Beshear strongly urged Kentuckians to vaccinate children ages 5 to 11, noting that between 25% and 30% of all new cases are children (27% on Monday) and that children ages 5 to 11 years have the second highest infection rate.
“Compared to the rest of the population, if you have a 5- to 11-year-old child, you are significantly more likely to contract Covid than at any time before during the pandemic,” he said.
Beshear said it should be possible for anyone to get a booster shot, and he is evaluating the legal effect of executive orders in other states that allow it, going beyond federal guidelines.
So far, 2.6 million Kentuckians have received at least one dose of the Covid-19 vaccine, or 58% of the total population. Beshear said 425,401 Kentucky residents received a booster shot and that in the first week of availability, 15,163 Kentucky children ages 5 to 11 received their first shot.
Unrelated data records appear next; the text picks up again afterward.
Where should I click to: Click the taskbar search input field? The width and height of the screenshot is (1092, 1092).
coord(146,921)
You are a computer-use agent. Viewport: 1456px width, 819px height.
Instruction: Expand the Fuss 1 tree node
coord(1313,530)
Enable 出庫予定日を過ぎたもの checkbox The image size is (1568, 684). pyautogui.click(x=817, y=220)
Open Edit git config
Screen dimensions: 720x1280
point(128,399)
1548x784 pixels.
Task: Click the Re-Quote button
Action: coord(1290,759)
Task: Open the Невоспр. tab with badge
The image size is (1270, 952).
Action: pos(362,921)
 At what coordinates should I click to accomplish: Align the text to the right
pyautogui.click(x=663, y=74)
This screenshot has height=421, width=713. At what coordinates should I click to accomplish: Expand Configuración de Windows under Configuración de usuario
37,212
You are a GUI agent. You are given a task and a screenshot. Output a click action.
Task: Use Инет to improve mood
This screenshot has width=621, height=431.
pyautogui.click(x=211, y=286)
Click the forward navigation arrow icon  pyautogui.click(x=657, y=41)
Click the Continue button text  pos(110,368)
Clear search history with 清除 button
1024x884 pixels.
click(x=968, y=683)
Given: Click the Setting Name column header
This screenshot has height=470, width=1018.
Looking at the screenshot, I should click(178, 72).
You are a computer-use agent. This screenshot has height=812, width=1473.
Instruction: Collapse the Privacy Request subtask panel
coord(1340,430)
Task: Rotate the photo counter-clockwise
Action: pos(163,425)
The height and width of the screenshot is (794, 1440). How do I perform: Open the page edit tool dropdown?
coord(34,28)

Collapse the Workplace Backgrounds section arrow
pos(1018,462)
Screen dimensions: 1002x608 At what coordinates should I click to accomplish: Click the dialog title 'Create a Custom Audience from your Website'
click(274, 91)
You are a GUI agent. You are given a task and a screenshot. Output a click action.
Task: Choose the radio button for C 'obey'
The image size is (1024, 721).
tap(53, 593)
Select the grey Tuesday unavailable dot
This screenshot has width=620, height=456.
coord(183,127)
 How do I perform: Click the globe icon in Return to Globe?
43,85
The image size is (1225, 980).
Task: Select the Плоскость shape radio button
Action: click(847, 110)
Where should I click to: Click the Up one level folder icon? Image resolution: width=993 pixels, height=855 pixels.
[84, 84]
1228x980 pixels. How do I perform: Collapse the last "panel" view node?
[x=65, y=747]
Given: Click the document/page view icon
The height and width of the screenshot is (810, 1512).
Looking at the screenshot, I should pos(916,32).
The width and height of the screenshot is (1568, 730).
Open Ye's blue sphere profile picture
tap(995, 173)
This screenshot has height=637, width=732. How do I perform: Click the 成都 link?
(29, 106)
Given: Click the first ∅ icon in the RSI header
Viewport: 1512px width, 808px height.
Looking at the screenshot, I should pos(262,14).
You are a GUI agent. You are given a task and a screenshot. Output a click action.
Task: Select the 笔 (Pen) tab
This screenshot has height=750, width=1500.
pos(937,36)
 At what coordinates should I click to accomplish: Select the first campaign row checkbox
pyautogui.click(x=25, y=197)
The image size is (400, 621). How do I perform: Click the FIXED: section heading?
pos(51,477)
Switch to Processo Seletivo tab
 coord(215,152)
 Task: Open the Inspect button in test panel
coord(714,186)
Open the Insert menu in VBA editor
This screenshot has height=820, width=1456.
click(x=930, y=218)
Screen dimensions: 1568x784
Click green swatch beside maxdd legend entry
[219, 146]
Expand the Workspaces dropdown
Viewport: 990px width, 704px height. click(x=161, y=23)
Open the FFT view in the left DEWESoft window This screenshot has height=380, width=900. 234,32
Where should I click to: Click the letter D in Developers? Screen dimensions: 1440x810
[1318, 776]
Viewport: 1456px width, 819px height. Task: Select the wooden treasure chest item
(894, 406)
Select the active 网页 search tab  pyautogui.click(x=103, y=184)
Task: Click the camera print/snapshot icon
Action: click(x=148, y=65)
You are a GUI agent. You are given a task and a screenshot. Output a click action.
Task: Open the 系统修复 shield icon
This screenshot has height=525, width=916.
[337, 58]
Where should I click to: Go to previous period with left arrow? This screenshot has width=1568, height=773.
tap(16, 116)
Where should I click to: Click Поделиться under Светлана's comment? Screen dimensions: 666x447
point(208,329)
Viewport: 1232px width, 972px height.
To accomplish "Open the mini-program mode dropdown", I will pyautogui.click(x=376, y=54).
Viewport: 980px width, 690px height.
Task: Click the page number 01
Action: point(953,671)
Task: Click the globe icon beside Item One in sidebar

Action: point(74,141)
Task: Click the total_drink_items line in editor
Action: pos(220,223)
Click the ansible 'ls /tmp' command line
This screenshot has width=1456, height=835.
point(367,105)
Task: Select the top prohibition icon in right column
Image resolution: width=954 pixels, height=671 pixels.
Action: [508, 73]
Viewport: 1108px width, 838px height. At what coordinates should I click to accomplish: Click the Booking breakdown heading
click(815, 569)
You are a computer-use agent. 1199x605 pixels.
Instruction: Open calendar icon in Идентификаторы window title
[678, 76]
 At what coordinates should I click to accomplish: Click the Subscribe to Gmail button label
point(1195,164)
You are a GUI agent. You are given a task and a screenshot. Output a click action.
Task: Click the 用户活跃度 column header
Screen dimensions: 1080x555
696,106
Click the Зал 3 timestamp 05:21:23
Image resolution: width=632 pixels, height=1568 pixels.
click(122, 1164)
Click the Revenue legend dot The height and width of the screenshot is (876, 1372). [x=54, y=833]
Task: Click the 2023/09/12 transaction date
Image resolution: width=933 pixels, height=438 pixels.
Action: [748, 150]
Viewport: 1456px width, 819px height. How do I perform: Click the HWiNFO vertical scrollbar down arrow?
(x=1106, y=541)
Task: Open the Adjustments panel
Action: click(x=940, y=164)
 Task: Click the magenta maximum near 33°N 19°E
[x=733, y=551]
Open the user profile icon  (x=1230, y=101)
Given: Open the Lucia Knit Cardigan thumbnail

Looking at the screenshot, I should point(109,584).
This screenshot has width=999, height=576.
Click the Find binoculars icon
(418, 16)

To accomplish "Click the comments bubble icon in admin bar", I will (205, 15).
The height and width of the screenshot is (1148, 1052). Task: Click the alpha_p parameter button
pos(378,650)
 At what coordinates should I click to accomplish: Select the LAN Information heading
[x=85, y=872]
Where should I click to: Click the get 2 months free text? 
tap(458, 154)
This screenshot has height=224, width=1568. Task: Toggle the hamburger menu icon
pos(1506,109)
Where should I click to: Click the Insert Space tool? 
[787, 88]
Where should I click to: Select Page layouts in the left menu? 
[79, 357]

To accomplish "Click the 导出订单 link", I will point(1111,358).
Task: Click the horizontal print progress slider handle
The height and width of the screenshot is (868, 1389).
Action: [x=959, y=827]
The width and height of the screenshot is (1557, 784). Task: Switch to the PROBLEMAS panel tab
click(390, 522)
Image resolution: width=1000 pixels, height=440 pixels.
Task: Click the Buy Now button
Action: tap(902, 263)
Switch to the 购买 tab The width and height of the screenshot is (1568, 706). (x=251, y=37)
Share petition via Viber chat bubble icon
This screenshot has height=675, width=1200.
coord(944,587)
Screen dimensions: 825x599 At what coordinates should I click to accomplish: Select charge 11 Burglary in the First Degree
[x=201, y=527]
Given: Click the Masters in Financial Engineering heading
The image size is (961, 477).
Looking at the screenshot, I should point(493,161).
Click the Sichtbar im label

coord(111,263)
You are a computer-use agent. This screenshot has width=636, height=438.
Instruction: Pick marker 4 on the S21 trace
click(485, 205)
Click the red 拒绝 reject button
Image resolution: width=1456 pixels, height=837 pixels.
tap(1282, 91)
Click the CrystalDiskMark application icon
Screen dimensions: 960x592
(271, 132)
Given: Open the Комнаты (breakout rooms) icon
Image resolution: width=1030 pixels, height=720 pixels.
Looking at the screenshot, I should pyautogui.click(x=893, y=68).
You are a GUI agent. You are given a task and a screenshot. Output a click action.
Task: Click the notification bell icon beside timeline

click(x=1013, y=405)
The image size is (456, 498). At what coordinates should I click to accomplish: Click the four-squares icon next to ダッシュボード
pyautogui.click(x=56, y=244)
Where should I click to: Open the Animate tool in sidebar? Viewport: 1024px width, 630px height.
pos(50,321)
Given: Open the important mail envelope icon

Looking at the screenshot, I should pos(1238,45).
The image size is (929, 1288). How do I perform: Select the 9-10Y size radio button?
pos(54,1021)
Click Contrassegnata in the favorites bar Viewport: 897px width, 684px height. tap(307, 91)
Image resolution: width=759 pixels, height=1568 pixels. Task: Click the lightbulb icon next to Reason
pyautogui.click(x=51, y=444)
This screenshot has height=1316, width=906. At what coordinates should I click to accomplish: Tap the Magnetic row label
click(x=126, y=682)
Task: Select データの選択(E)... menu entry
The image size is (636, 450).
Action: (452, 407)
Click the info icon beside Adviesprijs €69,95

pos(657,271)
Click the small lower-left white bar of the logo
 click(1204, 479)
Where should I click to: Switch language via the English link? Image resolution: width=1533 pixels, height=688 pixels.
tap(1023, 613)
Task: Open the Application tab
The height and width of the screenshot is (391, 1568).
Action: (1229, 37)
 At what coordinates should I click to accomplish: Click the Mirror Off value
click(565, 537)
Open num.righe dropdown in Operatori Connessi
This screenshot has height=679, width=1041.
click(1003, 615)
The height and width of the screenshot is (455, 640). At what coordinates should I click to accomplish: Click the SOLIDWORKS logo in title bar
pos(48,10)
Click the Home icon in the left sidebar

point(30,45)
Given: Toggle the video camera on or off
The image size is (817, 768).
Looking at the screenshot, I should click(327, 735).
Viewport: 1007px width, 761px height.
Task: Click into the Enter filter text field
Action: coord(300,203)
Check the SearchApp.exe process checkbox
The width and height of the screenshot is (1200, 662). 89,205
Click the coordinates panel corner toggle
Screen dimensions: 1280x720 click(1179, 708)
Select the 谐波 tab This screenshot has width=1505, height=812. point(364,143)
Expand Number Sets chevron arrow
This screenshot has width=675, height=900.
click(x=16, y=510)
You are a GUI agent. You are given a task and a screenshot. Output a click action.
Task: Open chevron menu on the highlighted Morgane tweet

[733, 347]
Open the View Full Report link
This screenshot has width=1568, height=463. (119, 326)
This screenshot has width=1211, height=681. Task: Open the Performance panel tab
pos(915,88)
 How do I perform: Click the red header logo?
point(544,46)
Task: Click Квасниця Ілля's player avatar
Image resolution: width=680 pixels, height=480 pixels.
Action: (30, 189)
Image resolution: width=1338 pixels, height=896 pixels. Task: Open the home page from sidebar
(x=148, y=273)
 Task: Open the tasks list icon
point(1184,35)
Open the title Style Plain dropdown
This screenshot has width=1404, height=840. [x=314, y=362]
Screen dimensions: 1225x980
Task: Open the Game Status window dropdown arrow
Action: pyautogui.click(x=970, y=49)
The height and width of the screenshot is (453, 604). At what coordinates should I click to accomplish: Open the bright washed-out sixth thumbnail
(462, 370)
Daily numbers: Since Saturday, Kentucky has reported 3,034 new coronavirus cases, 726 of them on Monday. That brought the seven-day average to 1,950, a level not seen since mid-October.
The proportion of Kentuckians who tested positive for the virus in the past seven days is 5.73%. This rate has risen for three weeks in a row after falling for seven consecutive weeks. Beshear said it has stalled at around 5.5% and the state may switch to a different indicator to measure the virus as more people get tested when the spread is high.
The seven-day infection rate is 02/27 daily cases per 100,000 residents, compared to 24.85 cases on Friday. The counties with rates more than double Monday’s rate are Powell, 82.1; Breckinridge, 79.5; Magoffin, 75.2; Monroe, 64.4; Harrison, 61.3; and Bourbon, 59.9. The New York Times It ranks Kentucky 26th for its infection rate and says it has risen 2% in the past 14 days.
Sixty-five of the state’s 120 counties are in red on the state’s infection map, for those with more than 25 daily cases per 100,000 residents. That’s more than the 51 counties in the red zone on Friday.
Beshear said the number of Kentucky hospitals is also stagnating and remains too high. Hospitals reported 719 patients with Covid-19, 16 more than on Friday; 191 in intensive care (up to 2) and 105 in mechanical ventilation (up to 3).
Seven of the state’s hospital regions use at least 80% of their intensive care beds, and four more than 90%.
Beshear said 36 of the state’s 96 intensive care hospitals are reporting critical staffing shortages, the fewest in months.
The state has reported 76 more deaths from Covid-19 since Saturday, 10 of them on Monday. Three were from people in their 40s. The state’s pandemic death toll is now 10,280.
Beshear reminded Kentuckians that the pandemic is not over, saying “we cannot become numb.” He added that a collective effort will continue to be necessary to get on the other side of the pandemic, and that includes vaccinating and reinforcing more people.